The admission in testimony of a memorandum which Minick testified she prepared contemporaneously with certain discussions with King and filed with her personnel file was up to the trial judge. The arguments against its admissibility really go to its weight, not its admissibility. The support by the file custodian of Minick's contention that she prepared the memorandum contemporaneously with the events and recorded it made it proper for the district judge to permit the memorandum as a contemporary business record.

When we turn to objections of the plaintiff concerning counsel fees and costs, we first consider the reduction of hours (from 559 hours for counsel to 236.7 hours, and to 205 hours for law clerks from 347 hours). The trial judge properly exercises a broad discretion which we will review in a most deferential fashion. Daly v. Hill, 790 F.2d 1071, 1085 (4th Cir. 1986). Compare Hensley v. Eckerhart, 461 U.S. 424 (1983).

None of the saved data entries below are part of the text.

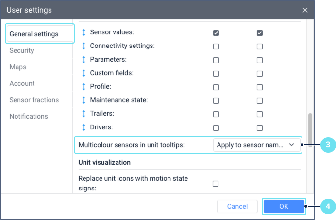336x220 pixels.
Task: Click the reorder arrow icon beside Parameters
Action: [x=84, y=60]
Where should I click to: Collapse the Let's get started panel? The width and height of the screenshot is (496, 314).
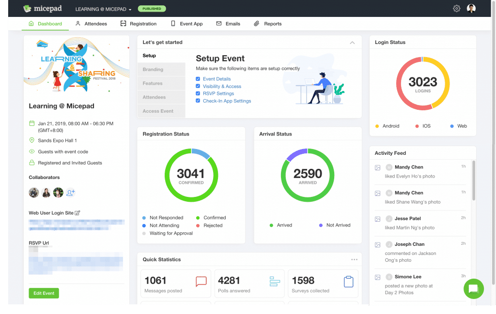pyautogui.click(x=353, y=43)
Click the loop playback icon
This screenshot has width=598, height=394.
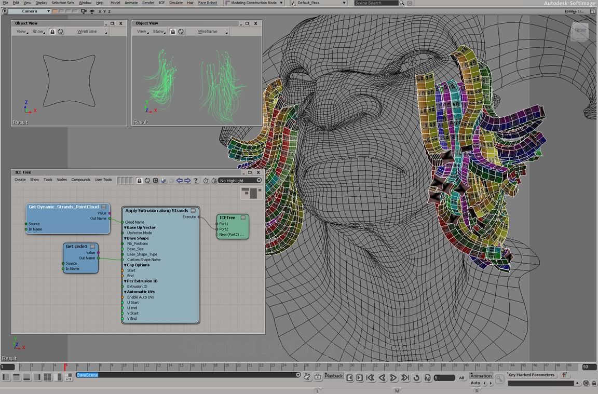pyautogui.click(x=417, y=376)
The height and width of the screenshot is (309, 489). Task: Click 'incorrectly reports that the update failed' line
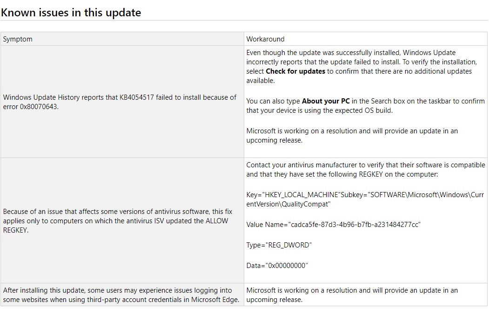[x=362, y=62]
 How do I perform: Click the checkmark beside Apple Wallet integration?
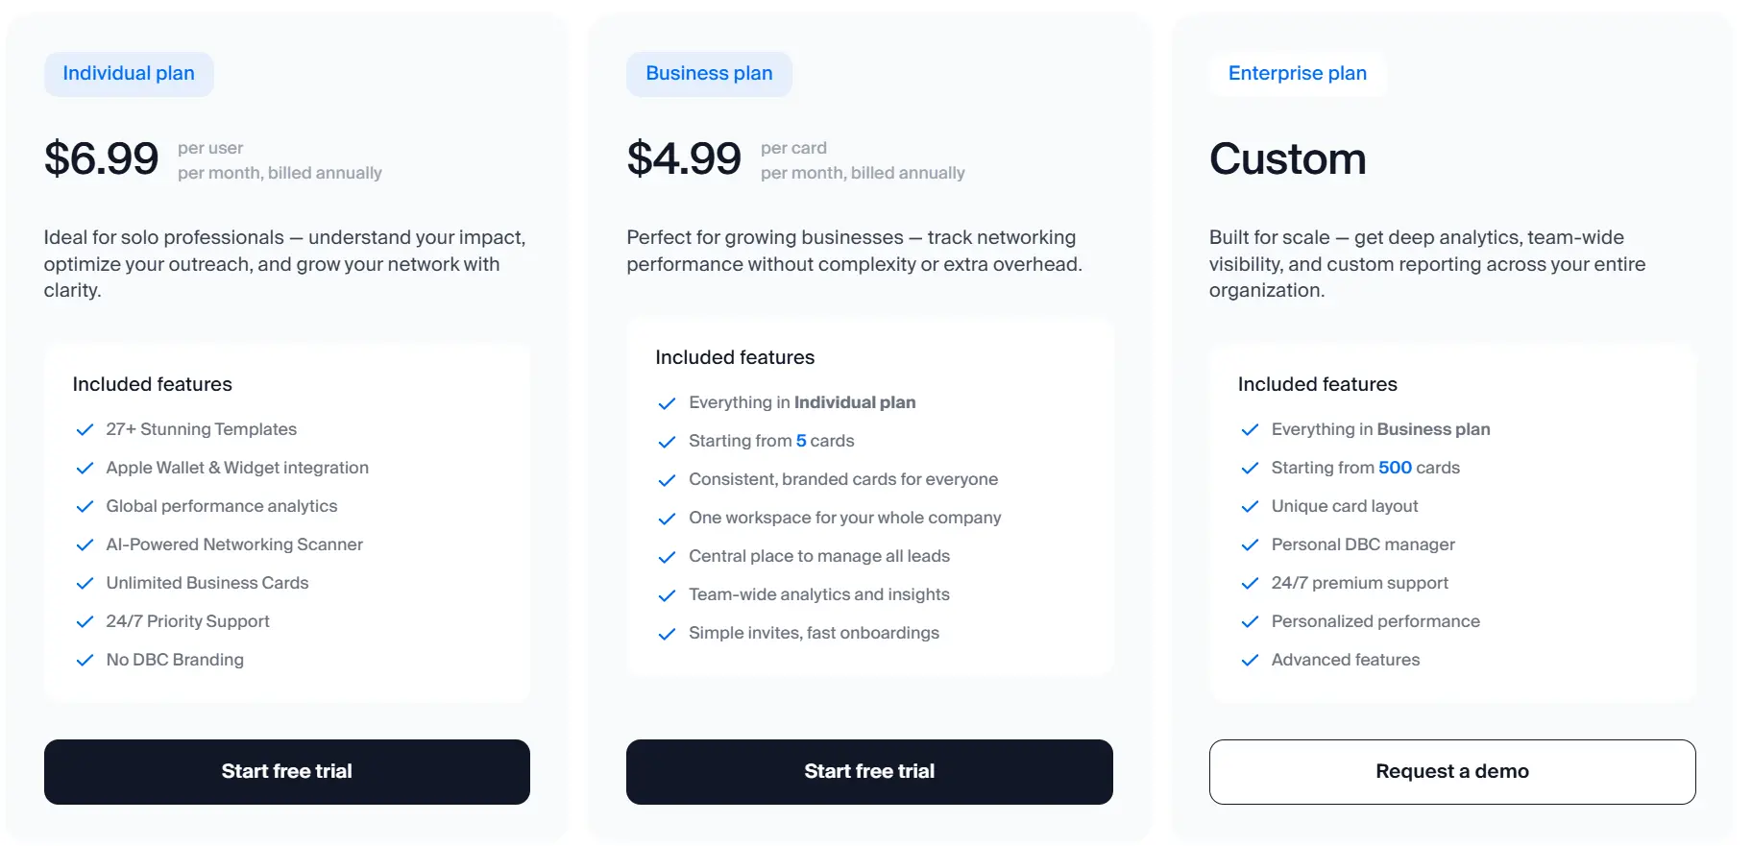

The setting by the district judge of a lodestar figure was, in our opinion, well within his discretion. The reductions made from counsel's request in calculating the lodestar were supported by particularized findings as to hours claimed and reasonable hours to be allowed.

However, with respect to the 25% reduction as penalty for submission of what the trial judge viewed as a clearly excessive fee request, we find the reduction more troublesome. It is not supported by particular findings, nor does it satisfactorily answer the question why the plaintiff's (in contrast to her counsel's) recovery should be arbitrarily reduced, giving the defendant a windfall for which it has perhaps done nothing in the way of entitlement. We remand as to what reduction to allow counsel for the plaintiff to respond to the assertions put forward for the 25% reduction and to rebut them in any way he can. That assumes that the bases asserted for the arbitrary reduction or any other reduction sought will be articulated in a claim under Rule 11 of the Federal Rules of Civil Procedure. If that approach is followed, any consequences of a reduction in amount will be borne by plaintiff's counsel and not by plaintiff herself, who has not in any way appeared to have been the object of sanctions for improper performance. Also, the windfall to the defendant possibility will have been eradicated.

Of course, the defendant may advance reasons why it was put to unnecessary additional expense because of the undue elaboration of the claim. The basis for such a claim may be established. Any such allowance should, however, be assessed against plaintiff's counsel and not against plaintiff herself.

The judgment on the merits is AFFIRMED; the award of attorney's fees and costs as reduced by the number of hours allowed is also AFFIRMED, but the 25% across-the-board reduction as a penalty is REVERSED and REMANDED for treatment in accordance with this opinion.

AFFIRMED IN PART AND REVERSED AND REMANDED IN PART.